The mechanics on an accumulation problem are the same mechanics you would do with a Definite Integral. The real difference is going to come from the fact that you will need to setup the integral entirely on your own based on the language of the problem. This means you will need to check a few details before you just plug your given equation and bounds into the integral, and start solving.

Step 1: Check whether you are being asked to find the Net or Total amount.

Step 2: Check the units “on the top” your given rate of change.

Make sure that finding the total of the units “on top” will answer your given question.

If your rate of change is talking $\frac{\mathit{miles}}{\mathit{hour}}$, and they are asking you about a total amount of miles , then you are good to go.

If your rate of change is talking $\frac{\mathit{miles}}{\mathit{hour}}$, and they are asking you about a total amount of feet , then you are going to need to do some unit conversion on your rate of change.You would need to convert $\frac{\mathit{miles}}{\mathit{hour}}$ into $\frac{\mathit{feet}}{\mathit{hour}}$ so you can accumulate total amount of feet .

Step 3: Check the units “on the bottom” your given rate of change.
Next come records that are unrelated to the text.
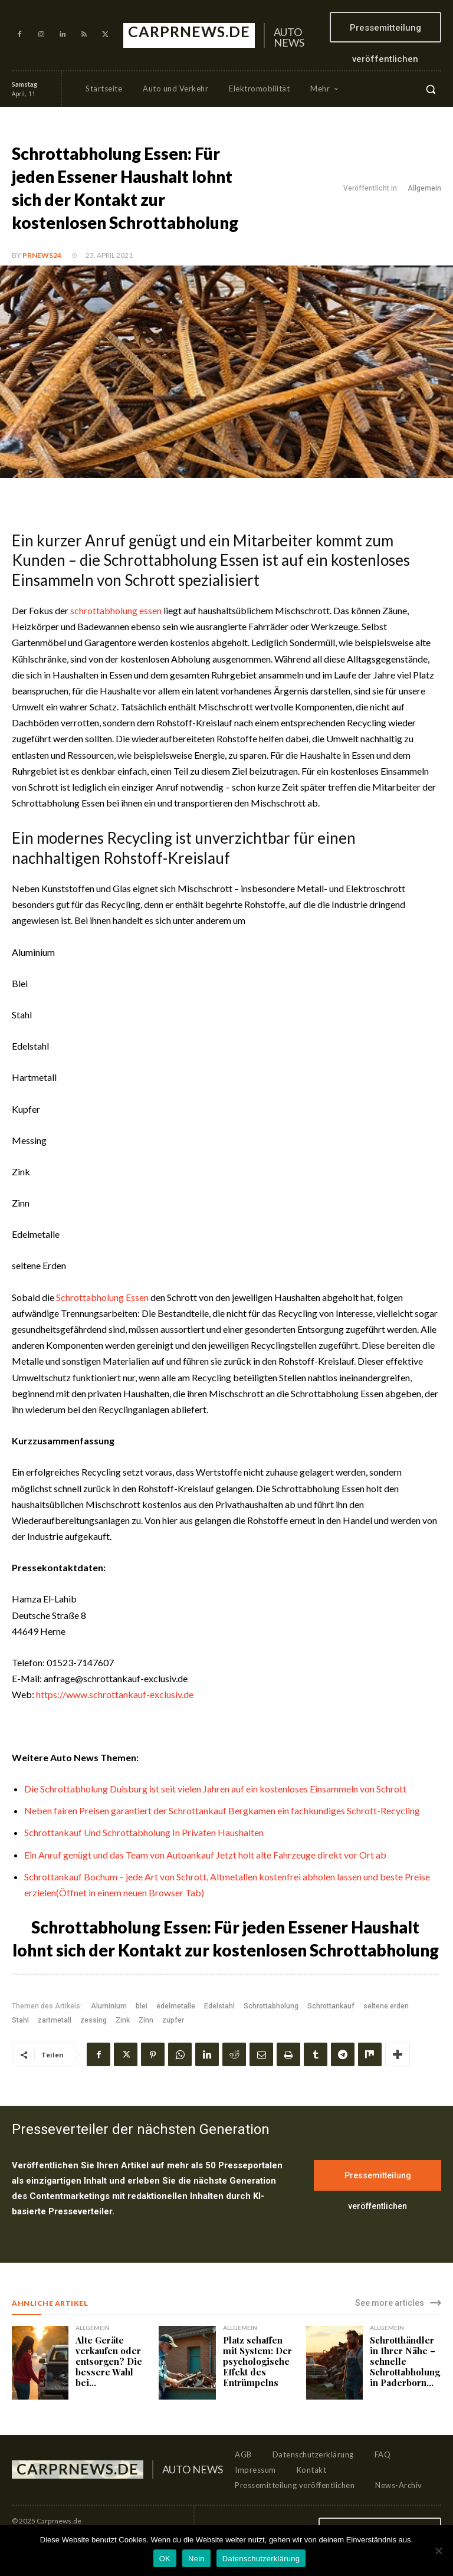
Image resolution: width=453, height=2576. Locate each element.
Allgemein (424, 188)
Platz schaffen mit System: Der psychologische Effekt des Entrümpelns (257, 2361)
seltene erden (386, 2006)
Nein (196, 2558)
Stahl (20, 2020)
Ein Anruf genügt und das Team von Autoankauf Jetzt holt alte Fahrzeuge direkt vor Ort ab (205, 1854)
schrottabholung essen (116, 610)
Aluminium (109, 2006)
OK (164, 2558)
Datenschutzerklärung (261, 2558)
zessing (93, 2020)
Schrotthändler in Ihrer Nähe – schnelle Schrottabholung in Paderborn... (405, 2361)
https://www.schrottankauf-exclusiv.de (114, 1694)
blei (141, 2006)
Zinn (146, 2020)
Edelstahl (219, 2006)
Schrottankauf (330, 2006)
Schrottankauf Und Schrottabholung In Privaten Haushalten (144, 1832)
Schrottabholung (271, 2006)
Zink (123, 2020)
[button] (430, 89)
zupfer (173, 2020)
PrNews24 (41, 255)
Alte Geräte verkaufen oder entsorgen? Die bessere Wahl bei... (109, 2361)
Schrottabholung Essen (102, 1297)
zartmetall (54, 2020)
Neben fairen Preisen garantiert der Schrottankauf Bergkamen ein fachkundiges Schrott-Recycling (222, 1810)
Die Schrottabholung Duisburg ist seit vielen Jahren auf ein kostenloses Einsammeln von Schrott (215, 1788)
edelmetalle (175, 2006)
Check that the units of your given time interval ( x-interval ) match the units “on the bottom” your given rate of change.

Sometimes they might give you a rate of change as miles per hour , $\frac{\mathit{miles}}{\mathit{hour}}$, and then the time interval given in the problem is in minutes. This means you will need to do a unit conversion either on your time interval units or on your rate of change units.

It really does not matter which units you convert because it is the same amount of time, and what you really care about are the accumulation units “on top”.

I always convert the time interval units because I find changing those units to be the more straightforward process.

Step 4: Setup and solve your Definite Integral.

In most situations you will want to use your time interval as the bounds of your Definite Integral, and your rate of change as the equation you are taking the anti-derivative of.

At the end of it all, DON’T FORGET THE UNITS . Word problems should always have units .